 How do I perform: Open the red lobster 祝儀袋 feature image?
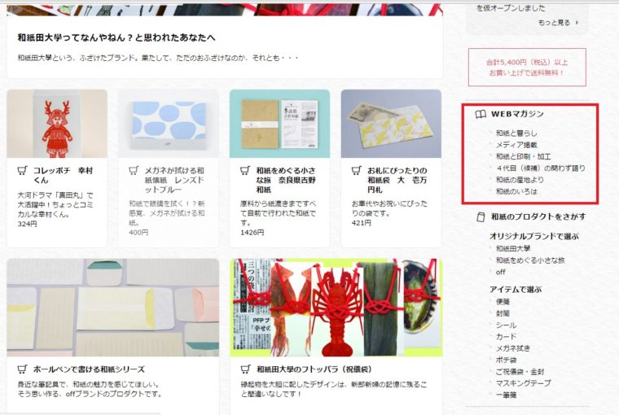point(336,308)
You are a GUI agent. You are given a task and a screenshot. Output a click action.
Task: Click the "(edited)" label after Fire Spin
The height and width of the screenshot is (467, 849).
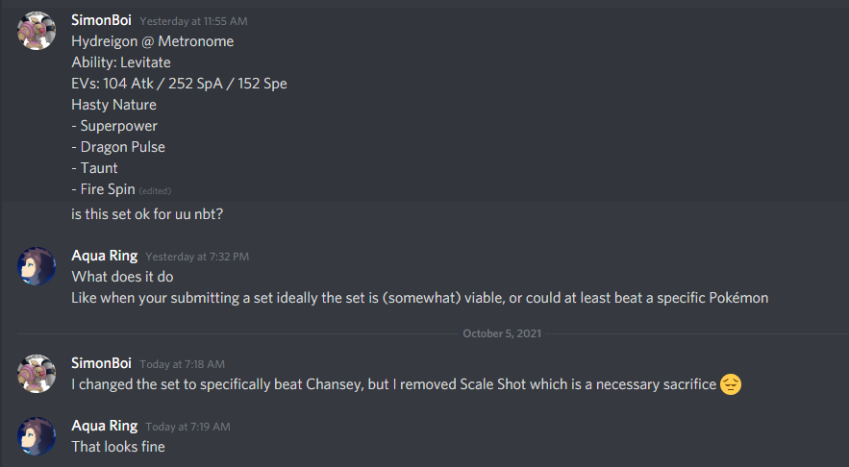point(155,190)
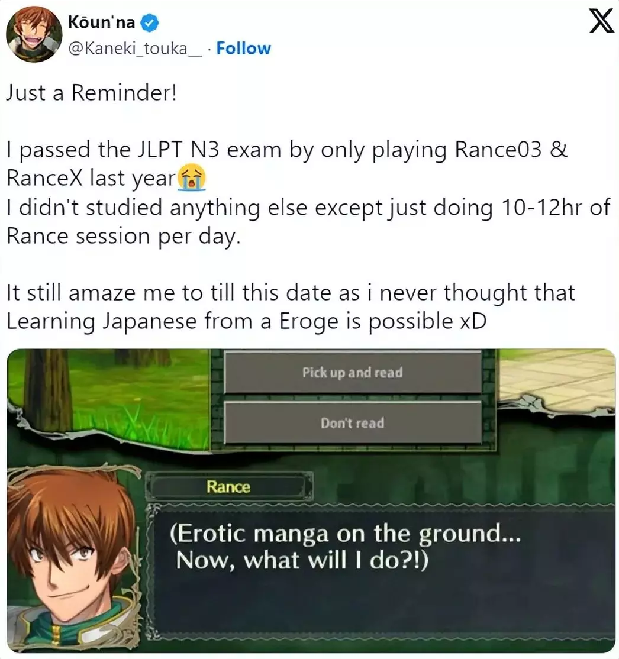Click the '10-12hr of Rance session' sentence
This screenshot has height=659, width=619.
pyautogui.click(x=308, y=221)
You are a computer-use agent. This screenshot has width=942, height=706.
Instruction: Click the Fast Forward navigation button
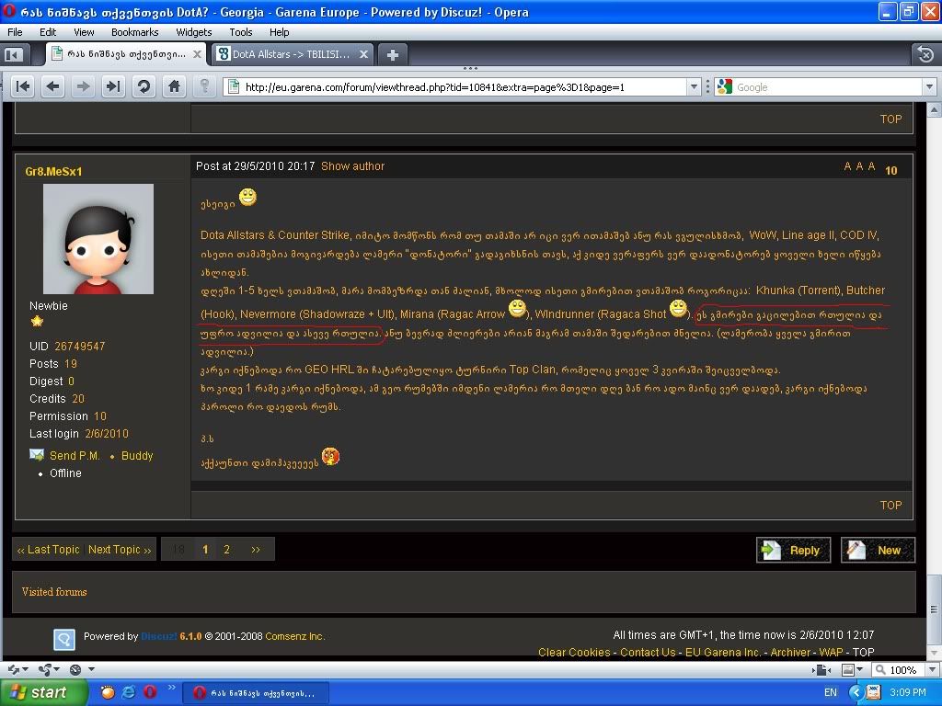[112, 86]
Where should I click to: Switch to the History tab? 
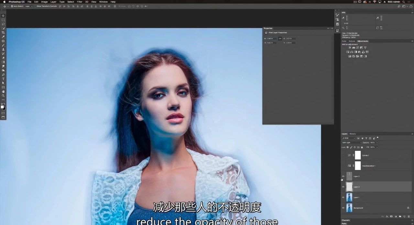(353, 134)
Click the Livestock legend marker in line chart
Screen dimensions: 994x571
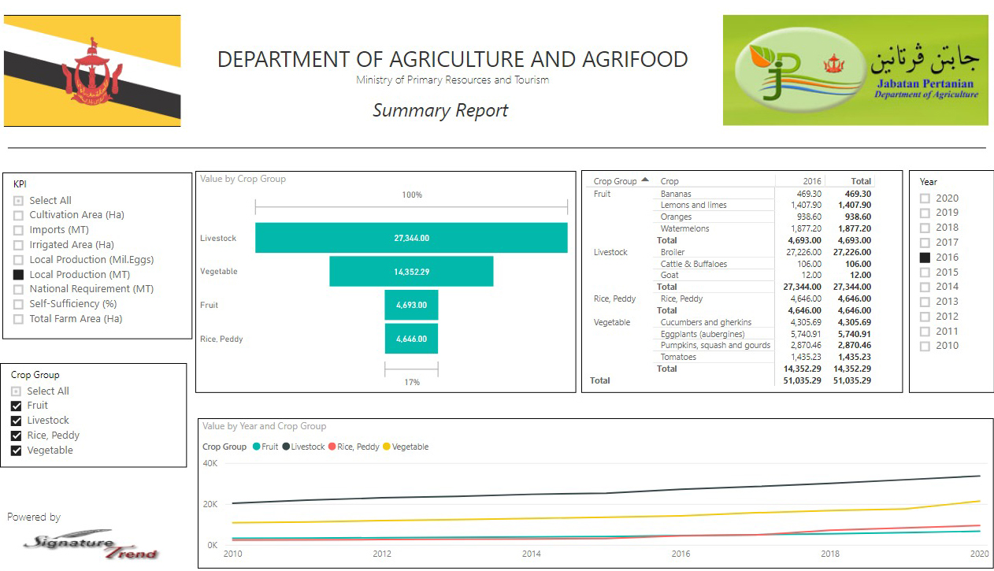286,447
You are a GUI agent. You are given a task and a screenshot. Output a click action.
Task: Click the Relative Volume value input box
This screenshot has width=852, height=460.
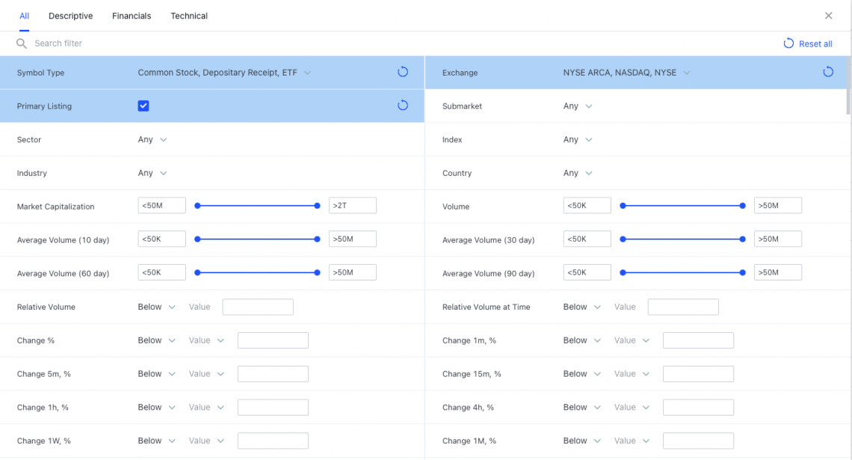tap(258, 307)
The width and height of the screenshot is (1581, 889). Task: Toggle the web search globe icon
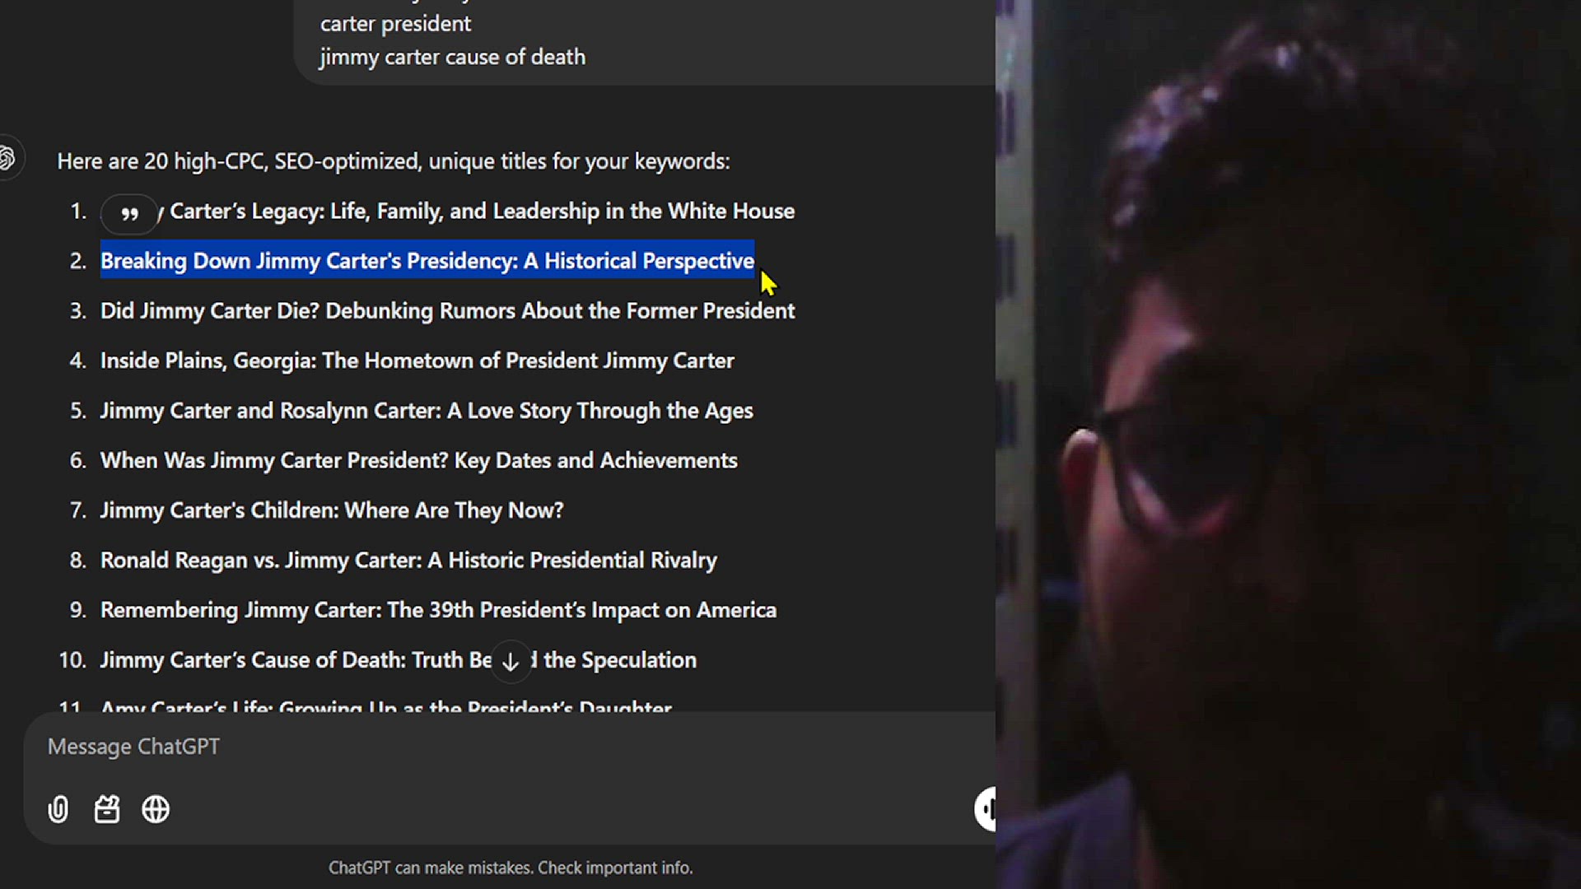click(156, 809)

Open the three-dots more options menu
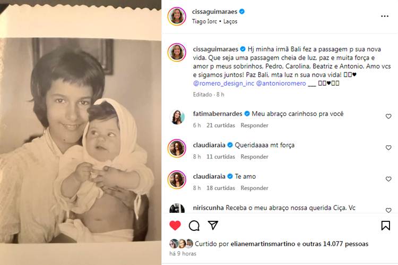click(385, 16)
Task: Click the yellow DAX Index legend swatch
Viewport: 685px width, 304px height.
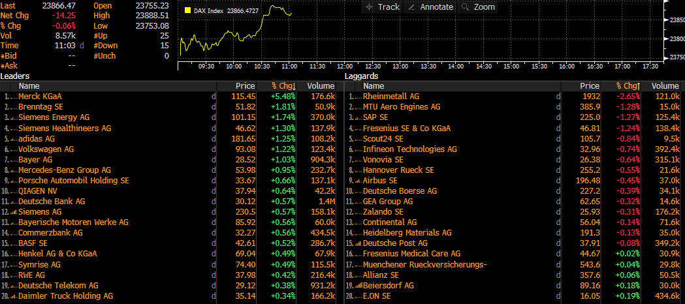Action: (188, 10)
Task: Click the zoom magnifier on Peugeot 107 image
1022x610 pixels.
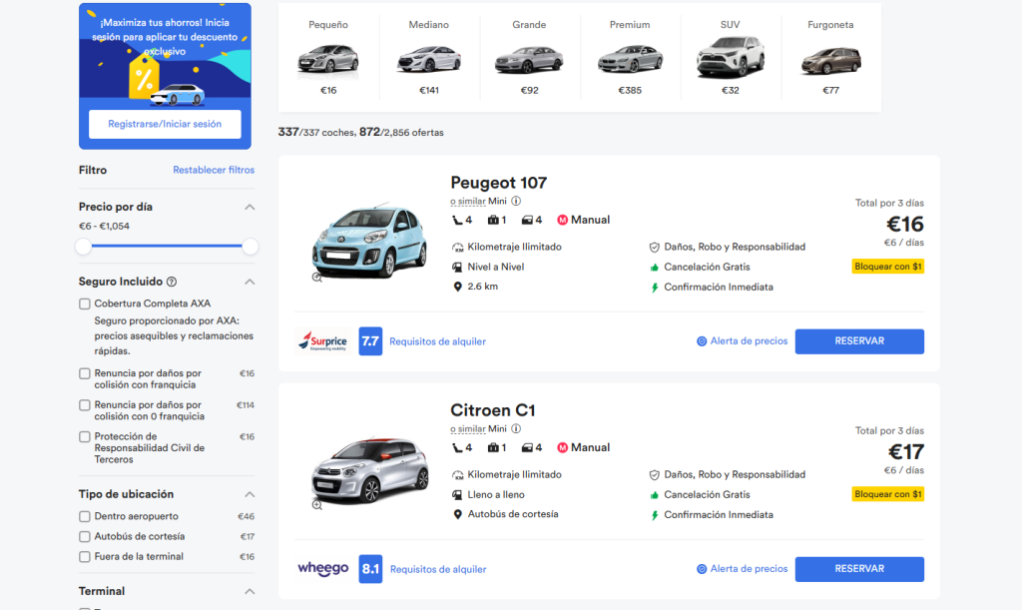Action: point(317,278)
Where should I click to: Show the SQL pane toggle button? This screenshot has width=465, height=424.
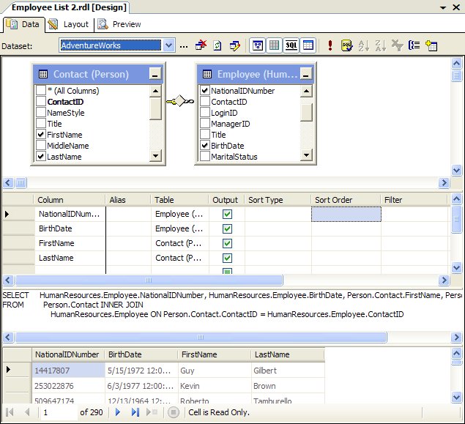tap(291, 45)
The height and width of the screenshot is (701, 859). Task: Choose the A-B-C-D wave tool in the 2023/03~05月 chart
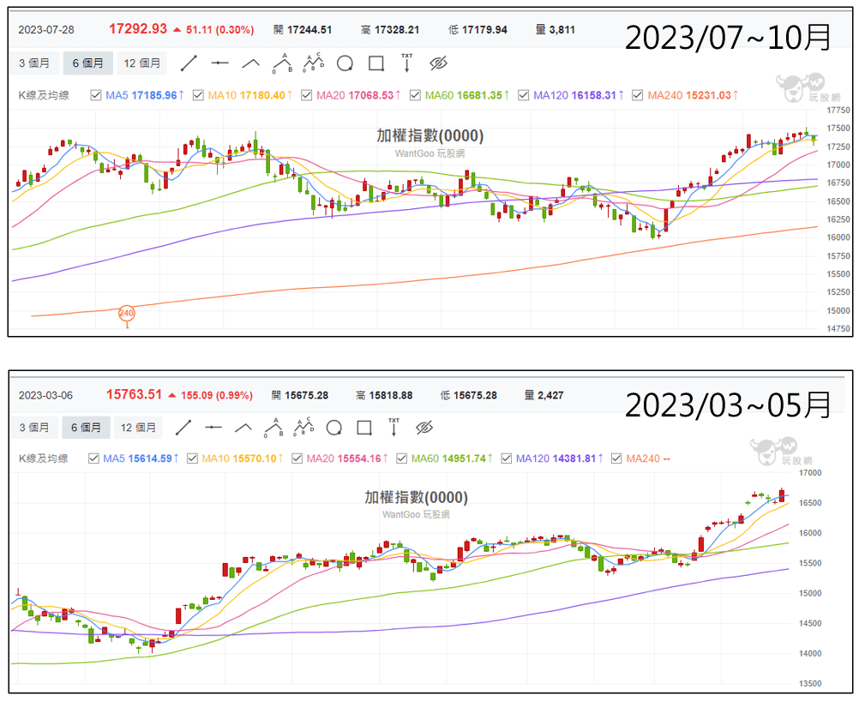pos(304,426)
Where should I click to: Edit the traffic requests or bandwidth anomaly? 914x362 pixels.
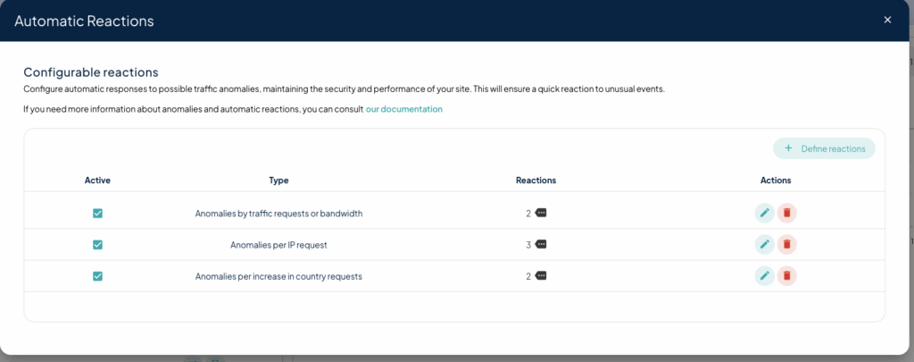(764, 213)

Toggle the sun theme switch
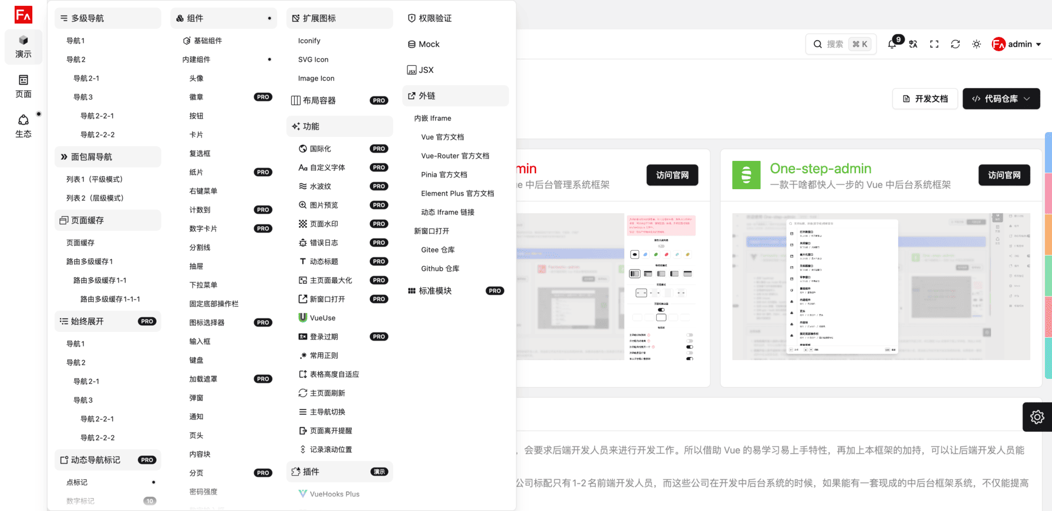(976, 44)
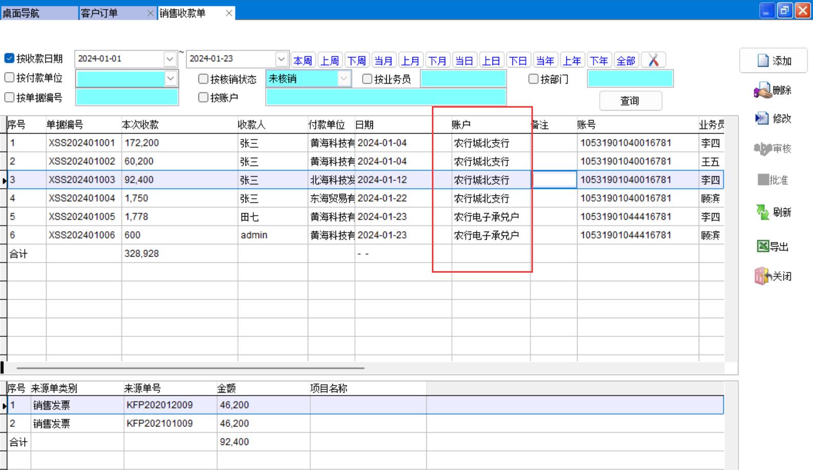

**To be done:**
Write out every item again, substituting "interface agent" for each "GUI agent" and changing nothing else. Leave out the pictures.

**Answer for the task:**
 How do I perform: Open the red lobster 祝儀袋 feature image?
point(336,308)
You are a interface agent. You are given a task and a screenshot. Output a click action.
Task: Click the "(edited)" label after Fire Spin
The height and width of the screenshot is (467, 849).
point(155,190)
Click the '10-12hr of Rance session' sentence
This screenshot has height=659, width=619.
pyautogui.click(x=308, y=221)
You are a computer-use agent. This screenshot has width=942, height=706.
Instruction: Click the Fast Forward navigation button
[112, 86]
Where should I click to: Switch to the History tab? 
(353, 134)
Click the Livestock legend marker in line chart
Screen dimensions: 994x571
286,447
You are a interface agent. You are given a task and a screenshot. Output a click action.
Task: Click the Relative Volume value input box
This screenshot has width=852, height=460.
tap(258, 307)
The width and height of the screenshot is (1581, 889). Task: Toggle the web search globe icon
click(156, 809)

Open the three-dots more options menu
click(385, 16)
Task: Click the yellow DAX Index legend swatch
Viewport: 685px width, 304px height.
Action: (188, 10)
Task: Click the zoom magnifier on Peugeot 107 image
1022x610 pixels.
Action: point(317,278)
Where should I click to: Show the SQL pane toggle button? This screenshot has width=465, height=424.
tap(291, 45)
The height and width of the screenshot is (701, 859). Task: Choose the A-B-C-D wave tool in the 2023/03~05月 chart
pos(304,426)
Where should I click to: Edit the traffic requests or bandwidth anomaly? 914x362 pixels.
(764, 213)

Toggle the sun theme switch
(976, 44)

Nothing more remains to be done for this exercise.